When Lindsey Parsons and her colleague Karen Devitt saw problems in the public school food system in Montgomery County, Md., they partnered to create the organization Real Food for Kids – Montgomery. They targeted the junk food being sold in schools, and managed to convince school officials to delay turning on junk food-filled vending machines until a half hour after the school day ends.
What inspired you to start working on childhood obesity?
Nothing makes me sadder than seeing a young child who is overweight and thinking how helpless they are to do anything about it, while the adults around them refuse to make the tough decisions to help them, especially with regard to school food.
How are you helping to reverse childhood obesity?
My colleague Karen Devitt and I have formed an organization called Real Food for Kids – Montgomery that is working to improve the food in the Montgomery County Public Schools in Maryland. In particular, we are focusing on the long list of packaged products of minimal nutritional value that are sold a la carte and without the knowledge of most parents in the school system.
What’s your biggest accomplishment so far in helping reduce childhood obesity?
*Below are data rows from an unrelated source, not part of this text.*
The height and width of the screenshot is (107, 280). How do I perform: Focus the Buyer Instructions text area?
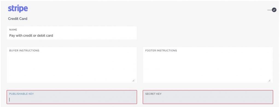click(72, 65)
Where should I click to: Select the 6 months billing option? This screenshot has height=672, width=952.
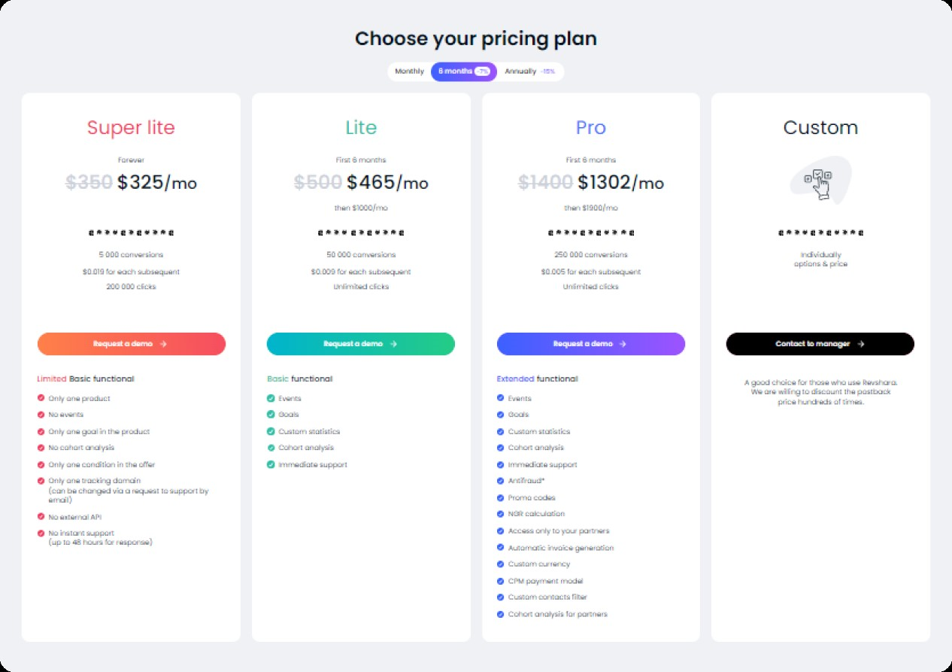tap(464, 71)
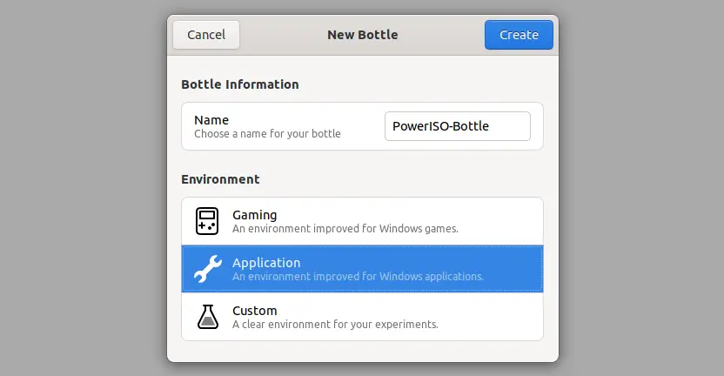
Task: Click the New Bottle dialog title
Action: [363, 35]
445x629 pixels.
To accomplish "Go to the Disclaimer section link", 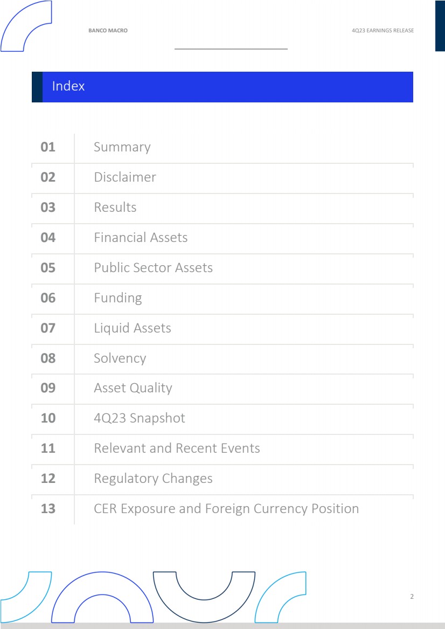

Our biggest accomplishment thus far was to get the school system to delay turning on the worst vending machines (the ones with the candy and sodas) until 30 minutes after the end of the school day. But we hope our School Food Forum: Creating a Vision of Fresh, Real Food in Montgomery County Public Schools on Nov. 2 will be a real catalyst for change in our county. You can find out more about it at http://www.realfoodforkidsmontgomery.org/forum.htm.
Who is your role model in your work?
To be honest, we have been inventing this as we go along.
What healthy snacks did you enjoy growing up? Did you play any sports?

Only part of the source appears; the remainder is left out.